Fakat tabii ki tüm mutasyonlar kötü değil. Dünya’da her bebek yaklaşık 60 yeni mutasyonla doğuyor, Solomon bu sayının Mars’ta binlerceye sıçrayacağını düşünüyor. Mutasyon sayesinde Mars’taki insanlar bu vahşi gezegenle başa çıkmada kritik, hayat kurtarıcı yeni özellikler kazanabilir: Radyasyondan korunmak için farklı bir cilt tonu, ince atmosfere uyum sağlamak için oksijeni daha verimli kullanmak, hamilelik sırasında kalsiyum kaybını önlemek için daha yoğun kemikler gibi…
CRISPR
Solomon, bu faydalı mutasyonları artırmak ve belli amaca yönelik mutasyonları tasarlamak için gen düzenleme yöntemi olan CRISPR kullanabileceğimizi de ifade ediyor. Eğer Dünya yaşanamaz hale gelirse ve yeni bir ev için başka gezegenlere gitmemiz gerekirse, insan türünün uzun vadede hayatta kalmasını sağlamanın tek yolu 2018 yapımı bilimkurgu filmi Titan‘da işlendiği gibi tamamen farklı bir türe dönüşmek olabilir. Bu da hem acıklı hem de ironik.

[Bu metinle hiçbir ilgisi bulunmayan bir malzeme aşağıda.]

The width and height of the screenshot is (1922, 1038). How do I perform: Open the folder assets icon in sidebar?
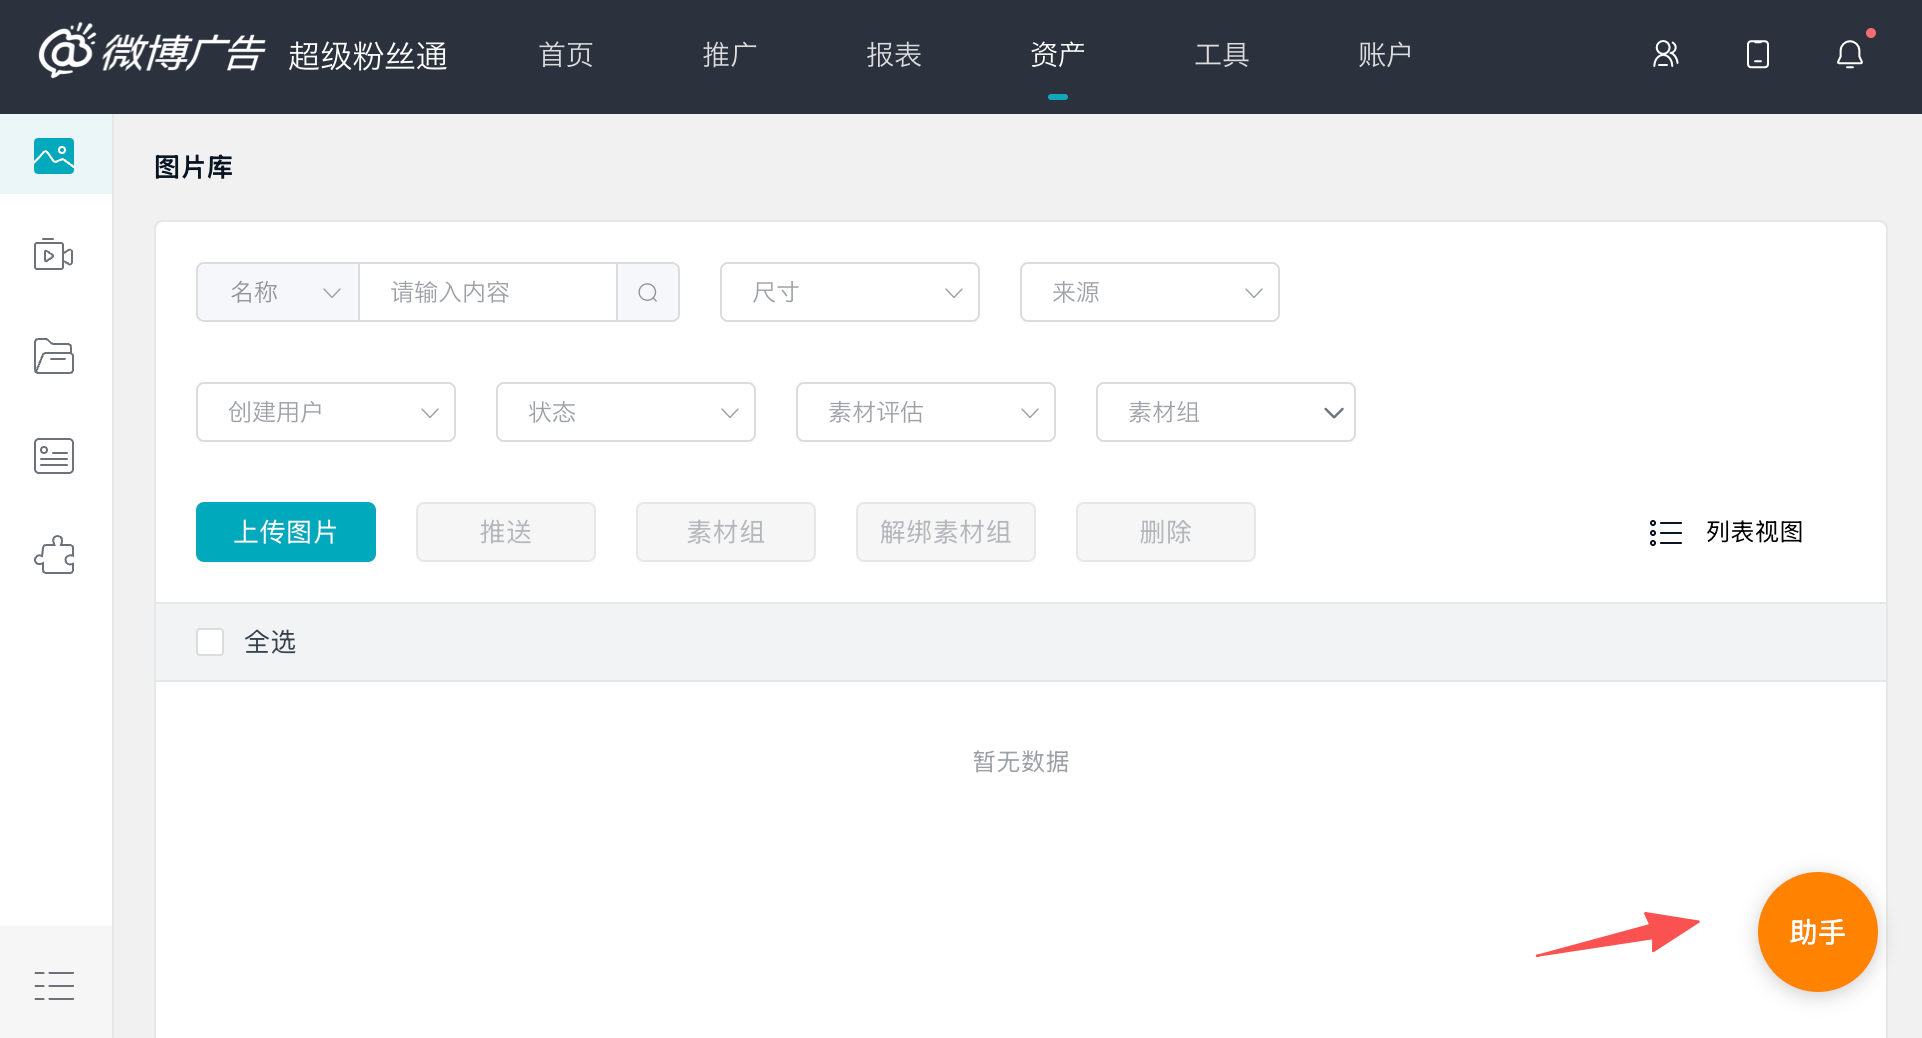[54, 356]
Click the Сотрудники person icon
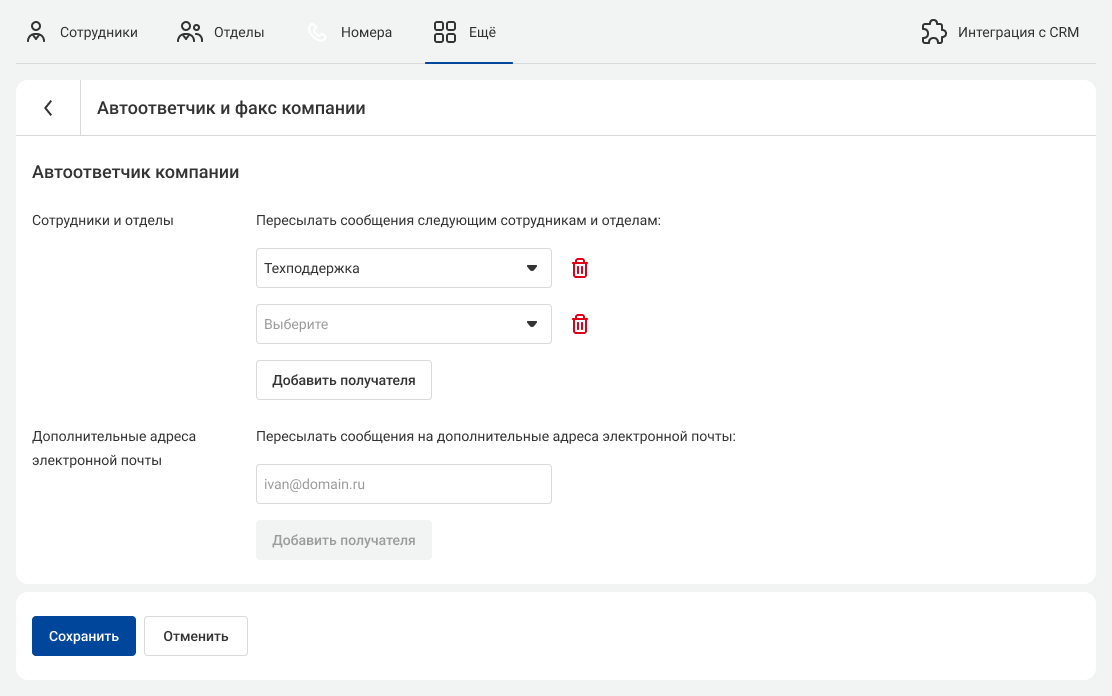Screen dimensions: 1112x696 [x=35, y=32]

Solomon, “Sonunda galaksiye dağılmış halde birden fazla dünyada yaşamaya başladığımız takdirde, zamanla pek çok yeni insan türünün evrimini görebiliriz,” diyor ve ekliyor: “Bunun da gelecek nesiller için birtakım istenmeyen sonuçları olabileceğini kabul etmeliyiz.”